Penn Medicine and the Wharton Social Impact Initiative are partnering to launch a $5 million investment for early-stage businesses aiming to solve social problems affecting the health of low-income Philadelphians.
The partnership, or the Fund for Health, is designed to solve social problems that act as social determinants of health, such as economic instability and inadequate education. The Fund for Health plans to invest $5 million over the next 3 years and is expected to invest in up to 10 companies per year.
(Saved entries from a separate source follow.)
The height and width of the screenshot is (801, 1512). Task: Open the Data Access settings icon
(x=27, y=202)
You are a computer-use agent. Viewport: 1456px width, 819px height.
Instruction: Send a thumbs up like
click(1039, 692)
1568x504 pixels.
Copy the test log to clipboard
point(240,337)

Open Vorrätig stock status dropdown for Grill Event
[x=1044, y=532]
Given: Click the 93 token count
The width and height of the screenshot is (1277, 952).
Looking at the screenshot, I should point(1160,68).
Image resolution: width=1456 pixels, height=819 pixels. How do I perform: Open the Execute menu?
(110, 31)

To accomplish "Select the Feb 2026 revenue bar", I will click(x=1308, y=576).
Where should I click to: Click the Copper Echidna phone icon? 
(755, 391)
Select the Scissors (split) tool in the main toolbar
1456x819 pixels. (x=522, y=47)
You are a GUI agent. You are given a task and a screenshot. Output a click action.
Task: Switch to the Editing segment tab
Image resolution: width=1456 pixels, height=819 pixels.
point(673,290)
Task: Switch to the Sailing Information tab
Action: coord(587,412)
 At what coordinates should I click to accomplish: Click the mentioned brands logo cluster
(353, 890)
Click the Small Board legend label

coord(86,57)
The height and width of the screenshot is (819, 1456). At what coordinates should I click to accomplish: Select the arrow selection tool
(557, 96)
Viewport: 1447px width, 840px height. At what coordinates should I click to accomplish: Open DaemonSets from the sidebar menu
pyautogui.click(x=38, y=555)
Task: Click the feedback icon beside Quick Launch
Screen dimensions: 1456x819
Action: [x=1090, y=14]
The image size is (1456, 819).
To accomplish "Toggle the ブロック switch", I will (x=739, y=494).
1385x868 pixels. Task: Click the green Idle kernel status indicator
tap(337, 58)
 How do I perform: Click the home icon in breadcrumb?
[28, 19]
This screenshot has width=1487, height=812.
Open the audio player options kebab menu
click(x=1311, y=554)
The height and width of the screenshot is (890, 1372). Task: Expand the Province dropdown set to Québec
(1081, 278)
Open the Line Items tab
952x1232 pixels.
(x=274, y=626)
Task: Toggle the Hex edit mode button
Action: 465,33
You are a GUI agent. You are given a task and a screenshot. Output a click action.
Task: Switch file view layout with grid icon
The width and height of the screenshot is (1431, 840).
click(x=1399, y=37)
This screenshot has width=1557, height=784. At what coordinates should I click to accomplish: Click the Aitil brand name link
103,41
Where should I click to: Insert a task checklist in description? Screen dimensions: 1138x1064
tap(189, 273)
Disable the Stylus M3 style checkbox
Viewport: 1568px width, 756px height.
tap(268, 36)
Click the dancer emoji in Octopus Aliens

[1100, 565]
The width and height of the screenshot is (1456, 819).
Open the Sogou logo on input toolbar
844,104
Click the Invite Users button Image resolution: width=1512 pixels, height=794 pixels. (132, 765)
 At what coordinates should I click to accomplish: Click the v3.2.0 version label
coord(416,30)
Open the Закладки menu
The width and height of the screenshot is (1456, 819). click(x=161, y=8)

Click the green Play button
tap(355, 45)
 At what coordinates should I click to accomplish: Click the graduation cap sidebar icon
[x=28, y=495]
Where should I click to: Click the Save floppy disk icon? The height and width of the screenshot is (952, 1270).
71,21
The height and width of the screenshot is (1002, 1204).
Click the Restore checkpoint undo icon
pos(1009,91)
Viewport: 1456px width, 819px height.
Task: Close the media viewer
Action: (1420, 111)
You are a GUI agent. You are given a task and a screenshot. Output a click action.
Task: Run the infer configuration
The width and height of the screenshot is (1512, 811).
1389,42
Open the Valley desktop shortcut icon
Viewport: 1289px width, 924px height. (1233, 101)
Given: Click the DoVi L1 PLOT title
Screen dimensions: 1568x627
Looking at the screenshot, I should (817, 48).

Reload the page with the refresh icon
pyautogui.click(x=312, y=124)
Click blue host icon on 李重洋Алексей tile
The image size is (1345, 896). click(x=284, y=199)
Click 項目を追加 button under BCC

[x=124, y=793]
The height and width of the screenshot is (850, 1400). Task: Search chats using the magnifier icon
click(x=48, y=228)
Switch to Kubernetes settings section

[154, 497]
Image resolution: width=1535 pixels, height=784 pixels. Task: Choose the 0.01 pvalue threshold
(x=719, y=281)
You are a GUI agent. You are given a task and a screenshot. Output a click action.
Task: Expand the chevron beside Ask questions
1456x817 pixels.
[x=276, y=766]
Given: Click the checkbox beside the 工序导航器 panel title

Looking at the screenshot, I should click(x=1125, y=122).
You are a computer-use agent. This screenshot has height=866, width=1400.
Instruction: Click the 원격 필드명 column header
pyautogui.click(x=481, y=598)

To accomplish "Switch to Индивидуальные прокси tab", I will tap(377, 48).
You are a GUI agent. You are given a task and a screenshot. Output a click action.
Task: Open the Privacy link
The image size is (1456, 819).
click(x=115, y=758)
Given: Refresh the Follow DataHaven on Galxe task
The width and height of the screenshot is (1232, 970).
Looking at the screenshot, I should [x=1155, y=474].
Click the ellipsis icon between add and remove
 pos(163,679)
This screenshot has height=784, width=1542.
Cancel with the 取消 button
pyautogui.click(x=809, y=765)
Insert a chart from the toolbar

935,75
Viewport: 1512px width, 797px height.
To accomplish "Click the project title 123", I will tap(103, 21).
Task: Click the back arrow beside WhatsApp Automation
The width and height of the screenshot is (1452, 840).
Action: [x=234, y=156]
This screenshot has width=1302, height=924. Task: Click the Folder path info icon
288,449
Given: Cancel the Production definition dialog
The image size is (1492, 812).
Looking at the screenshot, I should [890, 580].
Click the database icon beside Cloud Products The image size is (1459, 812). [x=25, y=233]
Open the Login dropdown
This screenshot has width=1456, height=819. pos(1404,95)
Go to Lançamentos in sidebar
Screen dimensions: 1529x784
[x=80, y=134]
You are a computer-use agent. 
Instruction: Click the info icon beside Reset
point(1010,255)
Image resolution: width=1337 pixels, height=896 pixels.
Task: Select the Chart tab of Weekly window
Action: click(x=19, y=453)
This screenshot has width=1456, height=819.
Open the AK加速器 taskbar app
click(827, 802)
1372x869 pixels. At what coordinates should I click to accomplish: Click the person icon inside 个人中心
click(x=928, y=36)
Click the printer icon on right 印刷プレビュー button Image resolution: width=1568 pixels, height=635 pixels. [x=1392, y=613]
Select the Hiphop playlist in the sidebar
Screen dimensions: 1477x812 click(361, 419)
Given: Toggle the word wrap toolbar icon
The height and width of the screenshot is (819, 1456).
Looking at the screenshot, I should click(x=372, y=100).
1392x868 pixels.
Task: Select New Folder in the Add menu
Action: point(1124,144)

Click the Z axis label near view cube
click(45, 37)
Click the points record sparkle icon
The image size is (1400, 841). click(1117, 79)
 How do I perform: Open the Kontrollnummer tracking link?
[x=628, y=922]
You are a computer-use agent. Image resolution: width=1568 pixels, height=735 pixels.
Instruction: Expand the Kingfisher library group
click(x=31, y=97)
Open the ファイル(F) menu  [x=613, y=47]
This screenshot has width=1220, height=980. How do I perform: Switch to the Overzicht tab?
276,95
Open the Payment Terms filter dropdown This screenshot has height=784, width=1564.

Social determinants of health can explain why some populations often suffer from poorer health compared to those who do not experience the same conditions.
3 companies will be receiving a total of $750,000 in the first round of funding: Kinvolved, a company that is developing communications software to reduce absenteeism in underserved schools; Uptrust, a company striving to keep people out of the criminal justice system by avoiding technical violations of the law, like missing court dates or probation appointments; and RecoveryLink, a company that provides a telehealth platform and electronic recovery support services to people experiencing substance use and mental health disorders.
According to Penn Medicine News, the selection process begins with an investment team of students from Wharton and Penn Medicine, who are tasked with identifying and researching early-stage for-profit companies that aim to strengthen the social determinants of health.
The Fund for Health’s investment committee, which consists of Wharton staff, University of Pennsylvania Health System staff, and other experts, will then choose which companies will receive $100,000 to $250,000.
The selections are based on assessments of each company’s potential health impact and financial performance. Companies may be based in Philadelphia or located outside the region, but they must offer goods, services, and operations that positively impact Philadelphia residents, Penn Medicine News reported.